New year and a new challenge for new u21 boss

As the first few days of the new year roll into life, the Mayo GAA season gets under way on Saturday with the Mayo u21s taking part in the Hastings Cup for the first time in a number of years. Mayo will be one of 12 teams taking part in the warm up competition for the 2014 u21 championship which will get under way in early spring. Mayo have been drawn in a group with Offaly, Longford, and Cavan, and will open their season on Saturday against Longford in Newtown Forbes at 1pm.

Taking charge of the Mayo u21s this year is Niall Heffernan who takes over from Tony Duffy. Heffernan will be joined on the sideline by Dermot Costello and Tommy O’Boyle, with former Mayo stars Kevin O’Neill and Peter Burke also on board as part of the backroom team.

Heffernan is looking forward to the challenge and raring to go for Sunday as he told the Mayo Advertiser this week. “It’s great, a nervous and exciting time for all of us involved in the management team and we can’t wait for it to get going.”

The Hastings Cup is a competition that Mayo have not been in for a number of years and he sees their re-entry to it as a major boost to his side’s chances of pushing on in this year’s championship “We worked hard to get back into the Hastings Cup, it’s something I see as being very important to our preparation. You can play any amount of challenge games, but there’ll be a bit more bite to these which is only good for us. Competition football, no matter what the competition is, can only bring you on.”

This time of year sees u21 inter-county players getting stretched across a number of causes and competitions, but it will be the same for all the sides in this competition he explains. “Of course we’ll have lads who are going to be involved with the senior team and colleges in the FBD and in O’Byrne Cup and whatnot. But everyone else will be in the same boat.”

Mayo have failed to make the strides expected at this grade for the past few years and Heffernan hopes that by taking part in this competition it will give him and his management team a good chance to have a proper look at all the players they want to run their eye over in competitive action. “It’ll give us a very good opportunity to have a proper look at everyone and give everyone some good game time to show if they have what we want or not.

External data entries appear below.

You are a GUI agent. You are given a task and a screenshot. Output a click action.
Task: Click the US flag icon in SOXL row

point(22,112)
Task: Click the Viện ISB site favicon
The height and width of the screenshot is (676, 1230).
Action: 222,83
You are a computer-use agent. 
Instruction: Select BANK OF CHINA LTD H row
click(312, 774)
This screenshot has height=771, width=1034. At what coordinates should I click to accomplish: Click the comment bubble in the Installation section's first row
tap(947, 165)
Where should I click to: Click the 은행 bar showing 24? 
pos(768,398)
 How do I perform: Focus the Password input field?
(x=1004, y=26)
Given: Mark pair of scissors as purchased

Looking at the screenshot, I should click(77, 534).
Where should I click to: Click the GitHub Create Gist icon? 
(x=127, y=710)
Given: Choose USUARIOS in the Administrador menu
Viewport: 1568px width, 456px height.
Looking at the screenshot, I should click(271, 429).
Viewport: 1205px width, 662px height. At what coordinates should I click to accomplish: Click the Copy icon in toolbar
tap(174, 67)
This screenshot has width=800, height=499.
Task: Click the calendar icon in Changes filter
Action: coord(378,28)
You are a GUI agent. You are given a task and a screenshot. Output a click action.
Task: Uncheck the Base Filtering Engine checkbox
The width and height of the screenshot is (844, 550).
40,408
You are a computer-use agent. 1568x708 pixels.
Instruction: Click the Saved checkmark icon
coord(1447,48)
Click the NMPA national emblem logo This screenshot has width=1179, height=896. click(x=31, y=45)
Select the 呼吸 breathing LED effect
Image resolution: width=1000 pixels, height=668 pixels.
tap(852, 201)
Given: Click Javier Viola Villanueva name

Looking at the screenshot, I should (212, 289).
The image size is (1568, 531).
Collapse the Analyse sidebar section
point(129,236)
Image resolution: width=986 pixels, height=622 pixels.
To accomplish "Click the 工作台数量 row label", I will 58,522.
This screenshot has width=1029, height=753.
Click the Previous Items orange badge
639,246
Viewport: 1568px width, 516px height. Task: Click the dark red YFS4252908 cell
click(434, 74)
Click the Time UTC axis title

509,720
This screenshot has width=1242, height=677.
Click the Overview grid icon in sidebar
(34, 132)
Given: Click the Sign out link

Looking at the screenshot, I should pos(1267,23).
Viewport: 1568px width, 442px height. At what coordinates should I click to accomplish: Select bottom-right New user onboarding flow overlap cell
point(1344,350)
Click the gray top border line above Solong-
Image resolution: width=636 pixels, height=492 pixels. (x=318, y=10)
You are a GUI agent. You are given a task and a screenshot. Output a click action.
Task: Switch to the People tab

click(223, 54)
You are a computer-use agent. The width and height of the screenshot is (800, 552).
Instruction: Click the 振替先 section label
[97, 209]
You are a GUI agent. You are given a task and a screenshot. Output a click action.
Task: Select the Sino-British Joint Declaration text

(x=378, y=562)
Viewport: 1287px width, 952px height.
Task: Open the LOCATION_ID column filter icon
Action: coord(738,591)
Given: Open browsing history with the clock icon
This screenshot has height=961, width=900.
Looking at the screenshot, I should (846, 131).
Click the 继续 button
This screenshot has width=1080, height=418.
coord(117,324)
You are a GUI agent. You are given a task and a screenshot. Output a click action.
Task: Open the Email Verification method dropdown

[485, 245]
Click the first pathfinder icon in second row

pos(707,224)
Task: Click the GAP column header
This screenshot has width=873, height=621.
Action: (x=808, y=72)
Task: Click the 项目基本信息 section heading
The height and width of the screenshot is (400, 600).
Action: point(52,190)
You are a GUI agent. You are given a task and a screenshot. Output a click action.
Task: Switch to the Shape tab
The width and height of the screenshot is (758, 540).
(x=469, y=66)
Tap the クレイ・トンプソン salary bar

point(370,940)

It’s one of those competitions that should be played at a high intensity.”

As for the number of players they will be looking at, Mayo have a deep panel at the moment but that will be scaled back come the end of the competition at the end of the month he said. “We’ve an extended panel of 40 at the minute that we’ll have to whittle down to 30 come the end of January. But we’ve looked at over 120 players since I got the job and have looked at everyone we could to see who is there. We had a few trial games in conjunction with the development academy and that gave a lot of good exposure for guys to show up. The lads we’ve brought into the panel have been nothing but professional since. Everything they’ve been asked to do, they have done and shown the honesty you want from a player.”

Mayo will get their Connacht u21 championship campaign under way in March when they take on Roscommon in the preliminary round before the winners face Sligo away in the competition’s semi-final.